Judy swallowed hard, trying not to cry.
Her mother tsk-tsked. “I don’t know what the point of this is. This talk is negative and morose. Morbid. Melodramatic.”
“Delia, it may be dramatic, but it’s not melodramatic. I’m talking about life and death. There’s drama in that, and I don’t apologize for it.”

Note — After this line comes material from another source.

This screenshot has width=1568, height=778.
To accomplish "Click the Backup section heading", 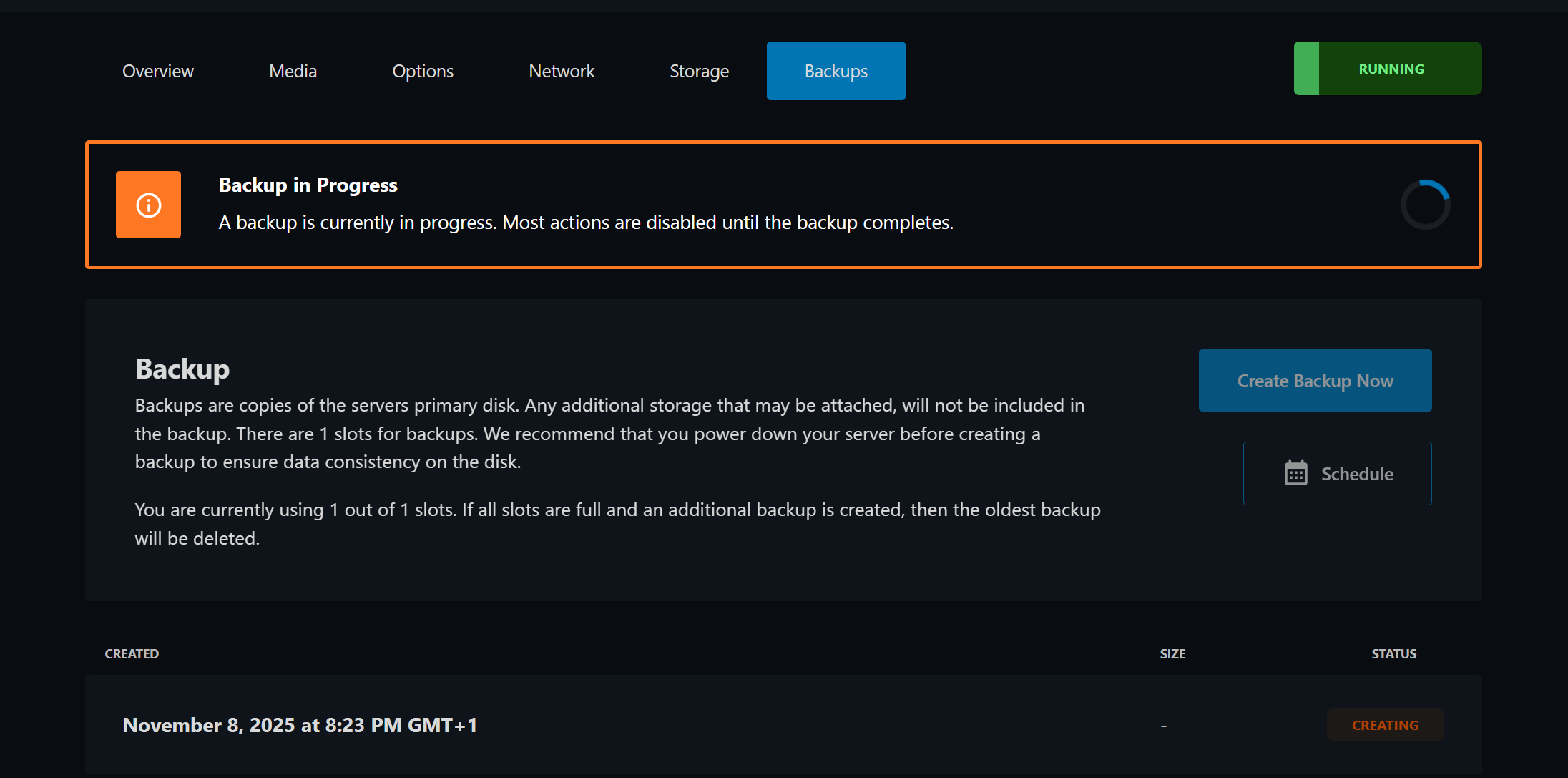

Judy shot her mother a pleading look. “Let her talk, Mom. Like she said, if you don’t want to talk, then don’t talk, but don’t silence her. This is about her, not you or me.”
“It’s such negative thinking!” her mother shot back. “She’s about to go into an operation.
She has to believe she’s going to get better or she won’t get better.”
“Mom, that’s not true,” Judy said, though she could see fear, not criticism, flashing through her mother’s eyes.
Aunt Barb turned to Judy’s mother with a deep frown. “No, it’s not true. That’s what I hate the most, that burden. We talk about that in our support group, too. How we put that burden on ourselves, or our family does. I put it on myself for so long.”
“What burden do you mean?” Judy asked gently.
“The burden that if I don’t get better, it’s my fault.” Aunt Barb emitted a quiet huff of frustration. “That if I just tried harder, or thought more positively, the chemo would have worked. That I practically caused my own cancer, which I didn’t. My cancer wasn’t caused by my bad attitude, my poor decisions, my eating too many processed foods, or my past sins.”
“We know,” Judy said, trying to soothe her, but her aunt seemed not to hear, glaring at Judy’s mother.
“Delia, it’s okay for me to tell the truth, and the truth didn’t cause my cancer. My cancer was caused by bad luck, and no, I don’t carry some horrible mutation in my cells, like the BRCA mutations. You know, Delia, we don’t even have a family history of cancer.” Aunt Barb kept her gaze glued to Judy’s mother. “I’m trying my damnedest to save my own life. I don’t know if I’ll succeed. But if I don’t, it won’t be because I don’t want to. Trust me, I want to, and I’m trying to.”
“Mrs. Moyer, excuse me,” said a man’s voice from behind them, and Judy turned around to see a youngish African-American doctor with gold-rimmed glasses and a kind smile. “Good morning, I’m your surgeon, Jim Winston.”
“Oh, hello,” Aunt Barb said, recovering enough to manage a polite smile, and Judy stood up to let the doctor through. Aunt Barb introduced Judy and her mother, and the surgeon explained the procedure, answered everybody’s questions, and had Aunt Barb sign several informed-consent forms, which was when a nurse came in to start a sedative, Versed, administered through the IV bag. In time, her aunt began to doze, but Judy couldn’t bring herself to say good-bye.